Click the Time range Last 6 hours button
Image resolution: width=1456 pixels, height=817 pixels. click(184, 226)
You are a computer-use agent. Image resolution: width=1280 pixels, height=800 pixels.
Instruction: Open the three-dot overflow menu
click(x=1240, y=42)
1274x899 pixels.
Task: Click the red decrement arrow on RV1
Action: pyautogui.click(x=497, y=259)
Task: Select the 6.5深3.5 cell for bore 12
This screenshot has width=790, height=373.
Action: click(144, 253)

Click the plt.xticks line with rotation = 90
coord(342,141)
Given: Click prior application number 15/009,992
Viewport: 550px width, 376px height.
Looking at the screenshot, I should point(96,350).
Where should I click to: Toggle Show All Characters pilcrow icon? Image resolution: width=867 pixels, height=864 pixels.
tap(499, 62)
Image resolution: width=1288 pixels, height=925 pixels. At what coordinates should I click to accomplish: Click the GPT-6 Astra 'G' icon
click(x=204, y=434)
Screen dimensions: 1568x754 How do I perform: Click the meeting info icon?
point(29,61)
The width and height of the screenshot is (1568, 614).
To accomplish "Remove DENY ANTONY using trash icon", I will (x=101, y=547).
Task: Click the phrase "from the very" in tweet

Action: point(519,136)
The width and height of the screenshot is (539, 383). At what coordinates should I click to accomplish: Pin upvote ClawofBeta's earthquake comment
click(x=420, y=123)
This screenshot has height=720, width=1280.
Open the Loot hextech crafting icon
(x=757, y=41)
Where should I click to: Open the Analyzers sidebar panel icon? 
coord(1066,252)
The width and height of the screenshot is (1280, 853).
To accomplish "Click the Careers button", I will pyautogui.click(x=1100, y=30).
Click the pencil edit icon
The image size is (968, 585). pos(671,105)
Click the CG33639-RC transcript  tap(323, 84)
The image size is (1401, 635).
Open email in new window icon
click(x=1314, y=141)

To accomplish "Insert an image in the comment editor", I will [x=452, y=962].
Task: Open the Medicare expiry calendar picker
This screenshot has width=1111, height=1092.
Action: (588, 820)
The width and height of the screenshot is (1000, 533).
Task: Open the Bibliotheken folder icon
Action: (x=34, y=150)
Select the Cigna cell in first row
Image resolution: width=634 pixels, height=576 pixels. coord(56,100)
**********
→ **The task**: Return each line of the data that contains the string "will".

→ **Result for this exercise**:
To accomplish "Remove DENY ANTONY using trash icon", I will (x=101, y=547).
To accomplish "Click the Careers button", I will pyautogui.click(x=1100, y=30).
To accomplish "Insert an image in the comment editor", I will [x=452, y=962].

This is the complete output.